Supplied data -
+ + + + + + +

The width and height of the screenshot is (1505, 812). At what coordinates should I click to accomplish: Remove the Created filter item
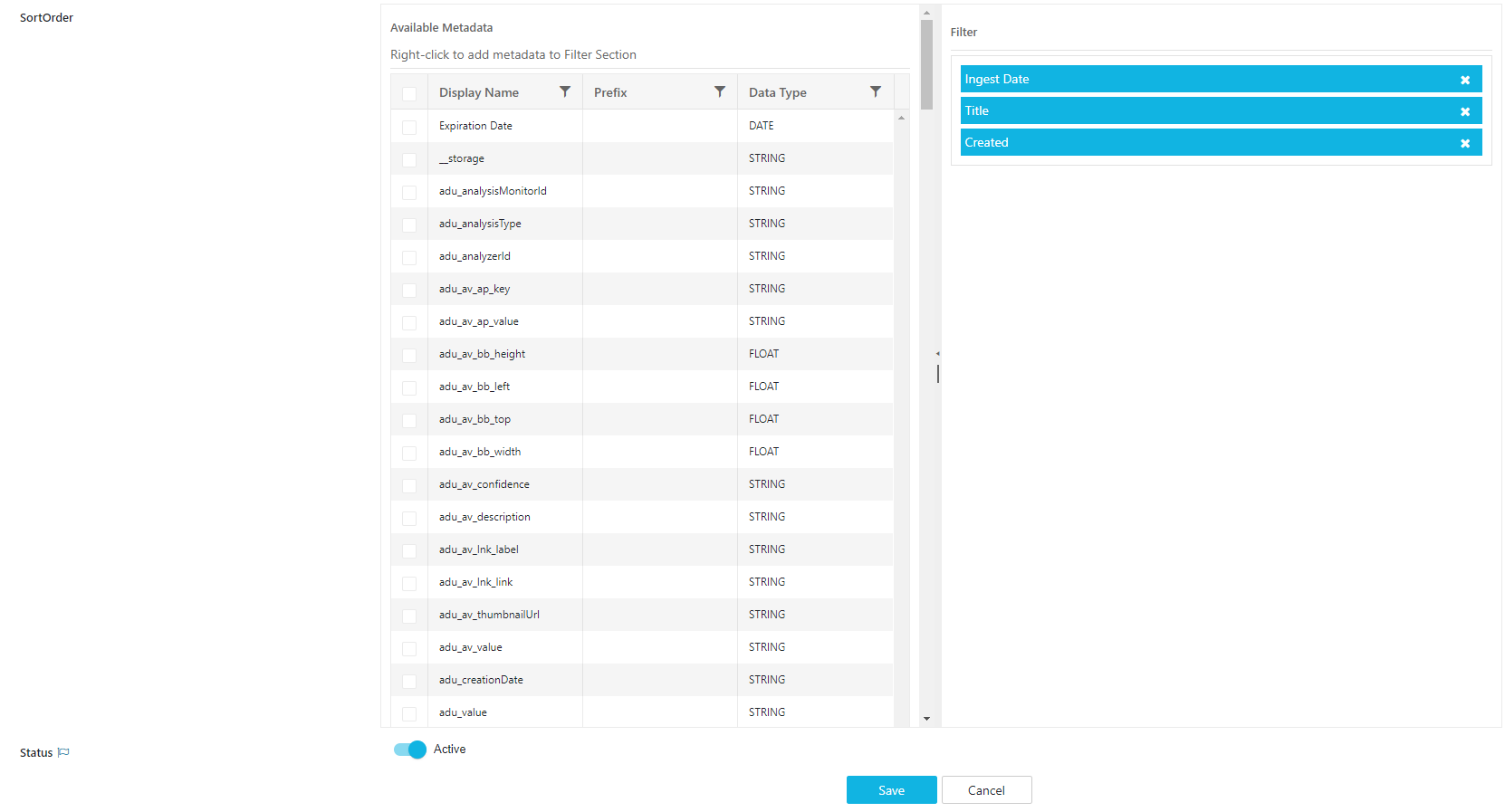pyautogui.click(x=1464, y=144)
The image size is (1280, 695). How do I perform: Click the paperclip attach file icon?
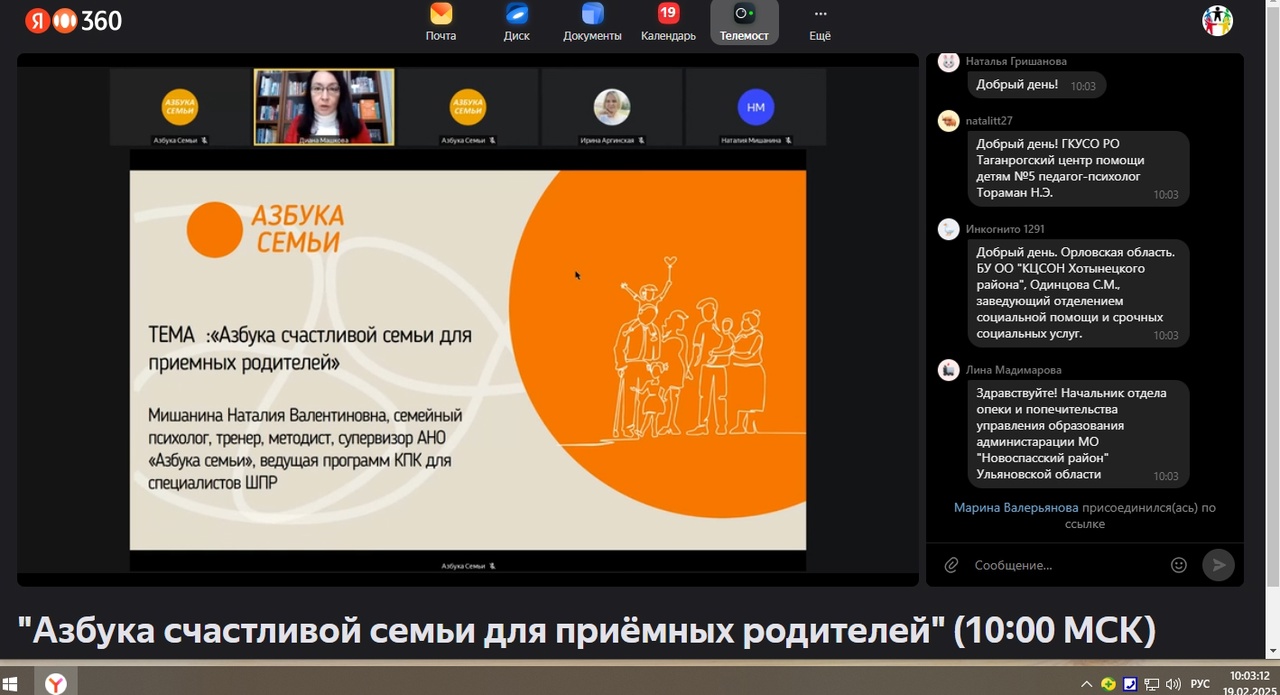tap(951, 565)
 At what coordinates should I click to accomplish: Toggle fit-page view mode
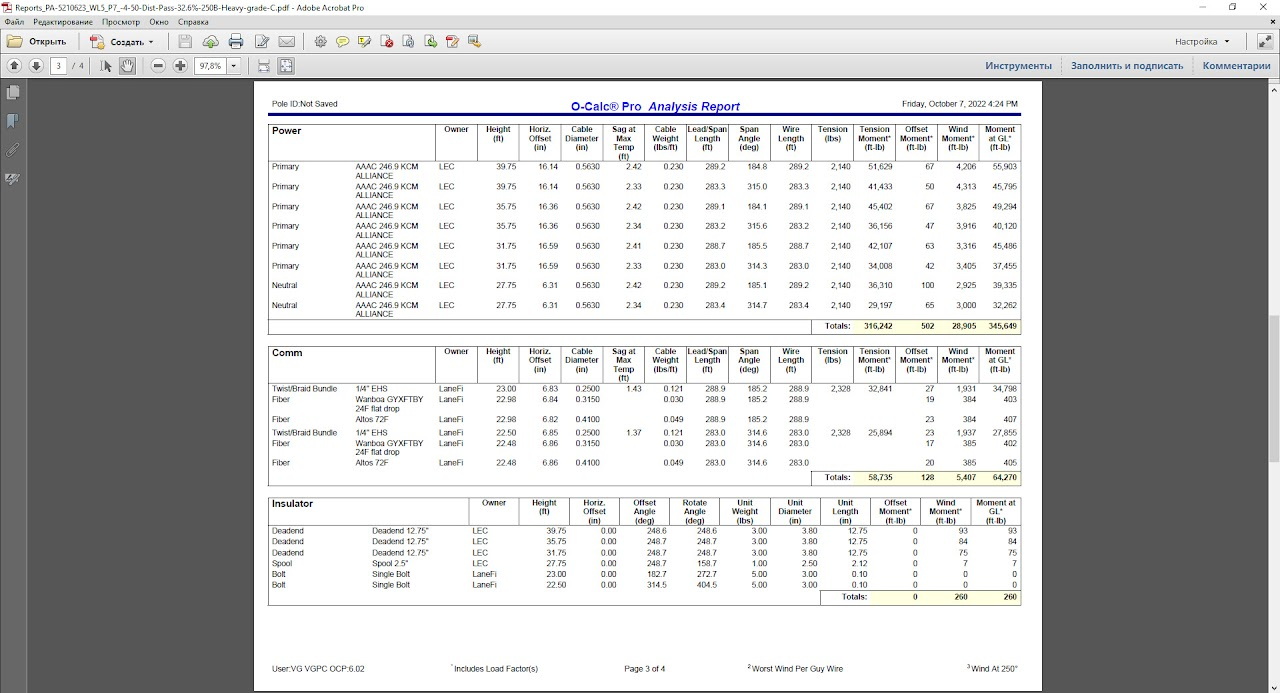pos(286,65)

+ + + + + + +

Description of the task - When the line containing "At what coordinates should I click to accomplish: Toggle" has been located, retype it and each line after it through the end of the records, excluding the pictures and adding nothing else.

Answer space -
 At what coordinates should I click to accomplish: Toggle fit-page view mode
pos(286,65)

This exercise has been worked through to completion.